### Entrées pour repérer des mots et des éléments
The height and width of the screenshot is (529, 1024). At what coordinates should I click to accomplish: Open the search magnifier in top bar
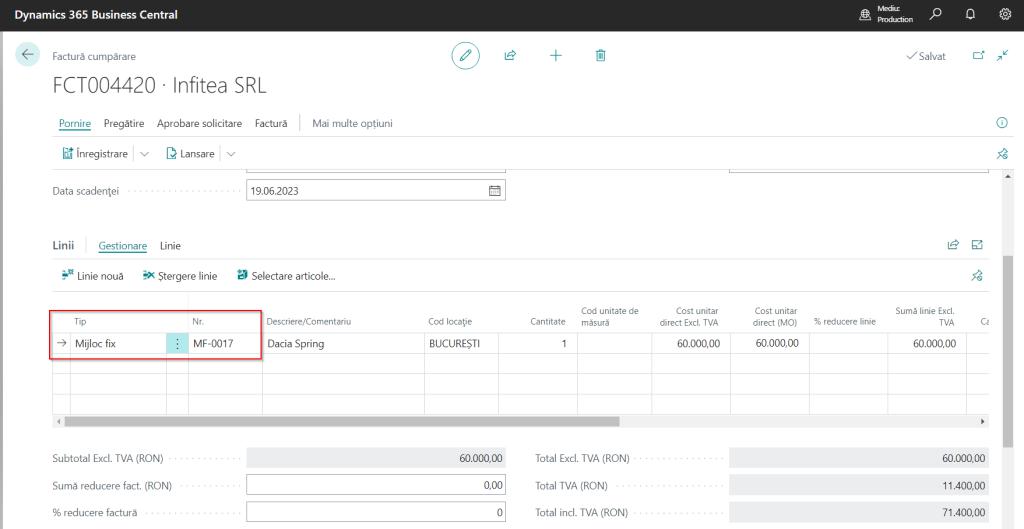(936, 15)
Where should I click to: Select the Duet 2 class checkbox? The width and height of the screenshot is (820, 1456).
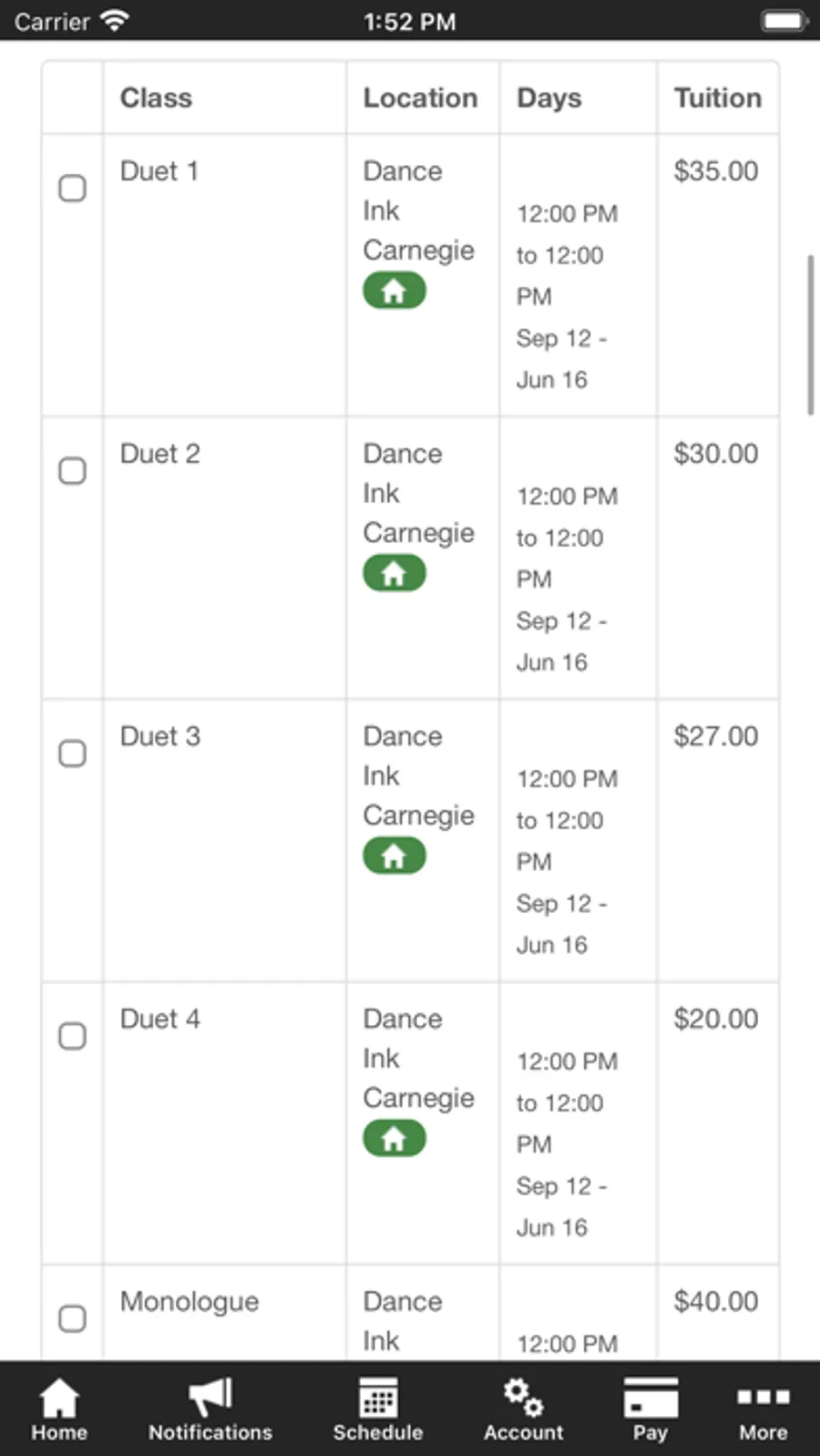click(x=73, y=471)
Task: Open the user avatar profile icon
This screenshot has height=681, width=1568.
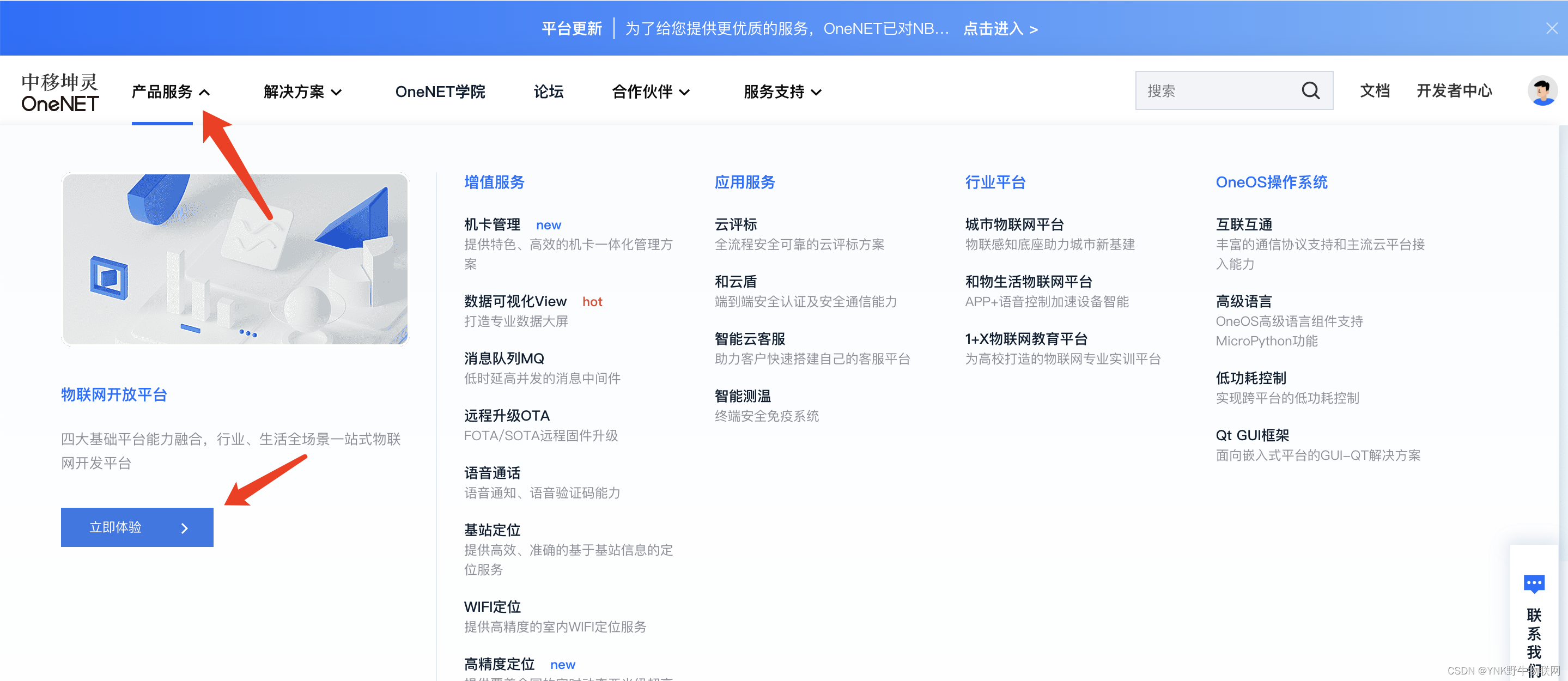Action: (x=1542, y=90)
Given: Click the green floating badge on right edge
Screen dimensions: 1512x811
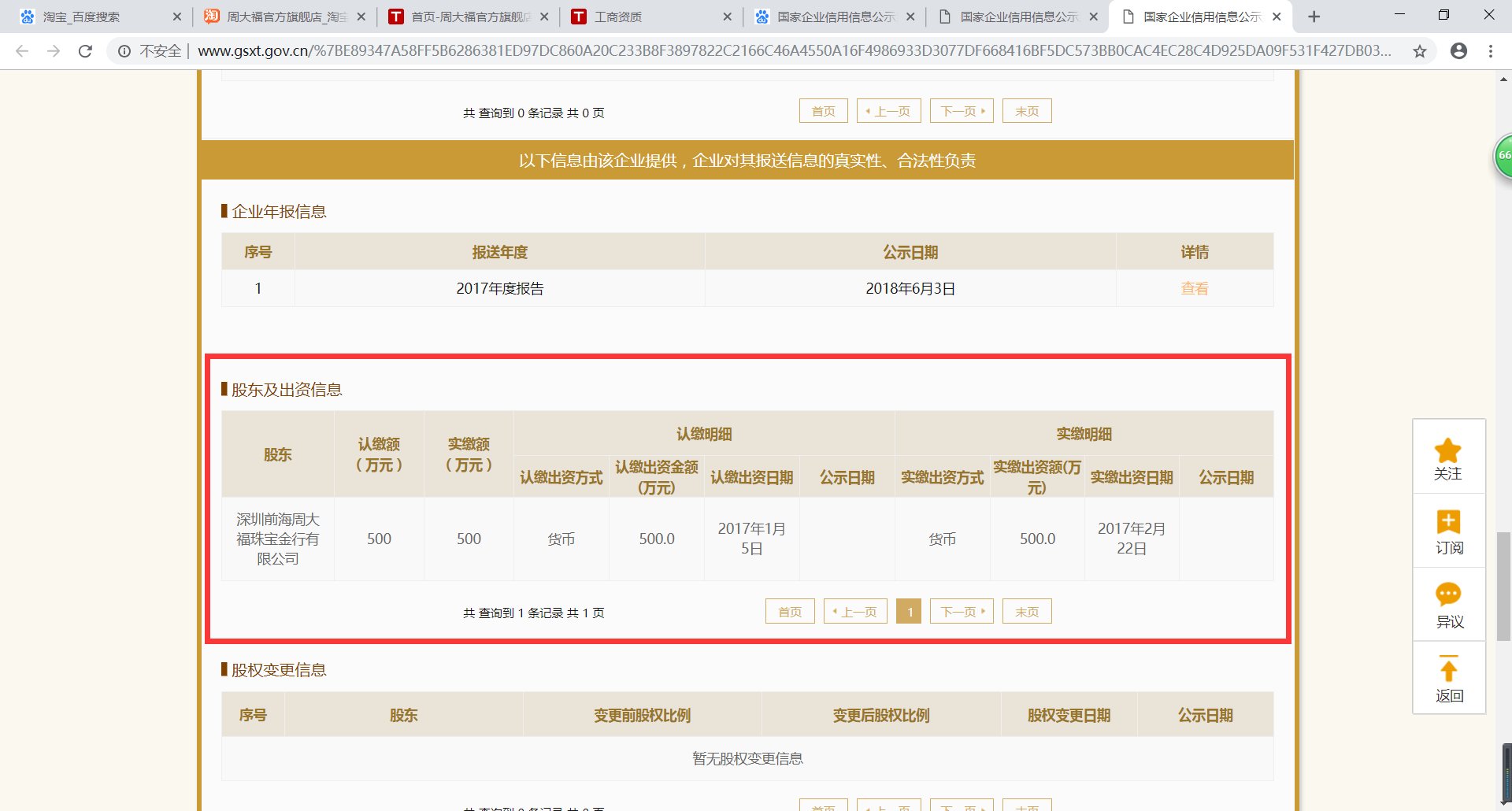Looking at the screenshot, I should pyautogui.click(x=1503, y=155).
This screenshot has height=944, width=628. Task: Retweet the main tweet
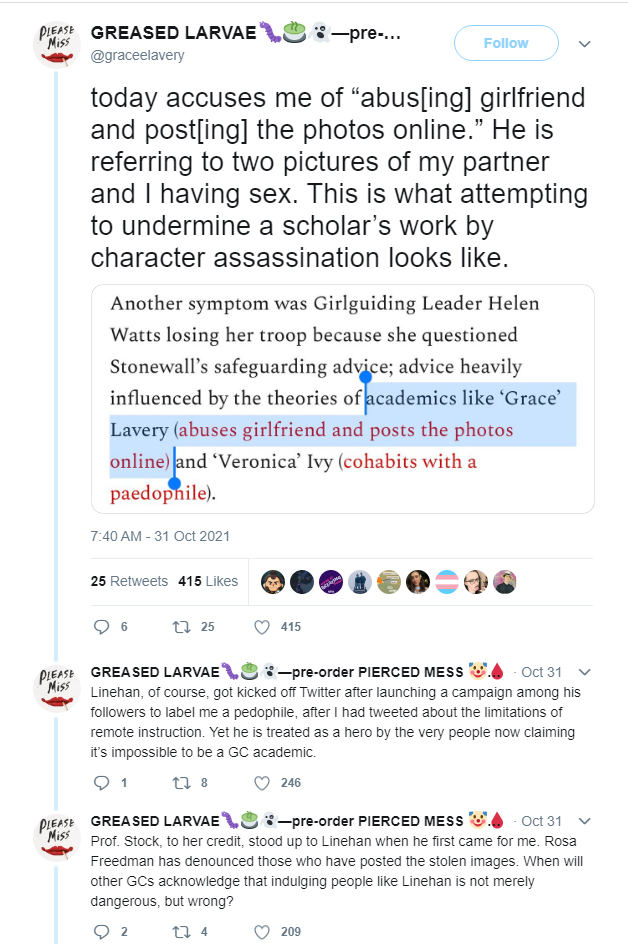pyautogui.click(x=181, y=627)
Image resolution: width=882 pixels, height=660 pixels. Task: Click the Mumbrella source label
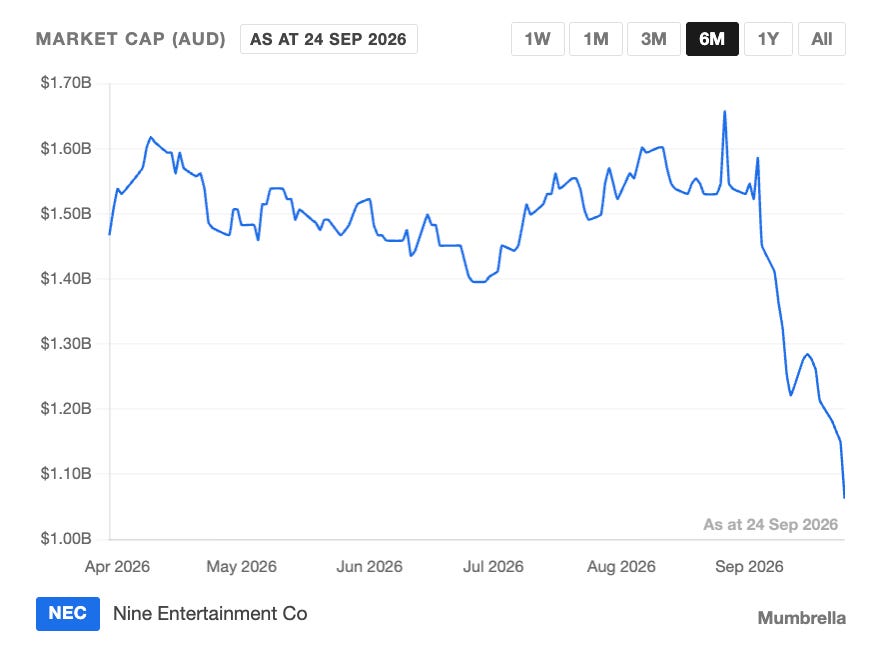pos(802,618)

### ÉNONCÉ
Recopiez telles quelles toutes les lignes ci-dessus, sans les images.

### RÉPONSE
The height and width of the screenshot is (529, 1024). At what coordinates should I click to accomplish: Open the search magnifier in top bar
(936, 15)
Where should I click to: Select the Duet 2 class checkbox? The width and height of the screenshot is (820, 1456).
click(x=73, y=471)
Task: Open the user avatar profile icon
This screenshot has height=681, width=1568.
Action: (x=1542, y=90)
Given: Click the green floating badge on right edge
Screen dimensions: 1512x811
Looking at the screenshot, I should pyautogui.click(x=1503, y=155).
This screenshot has height=944, width=628. Task: Retweet the main tweet
pyautogui.click(x=181, y=627)
Image resolution: width=882 pixels, height=660 pixels. Task: Click the Mumbrella source label
pos(802,618)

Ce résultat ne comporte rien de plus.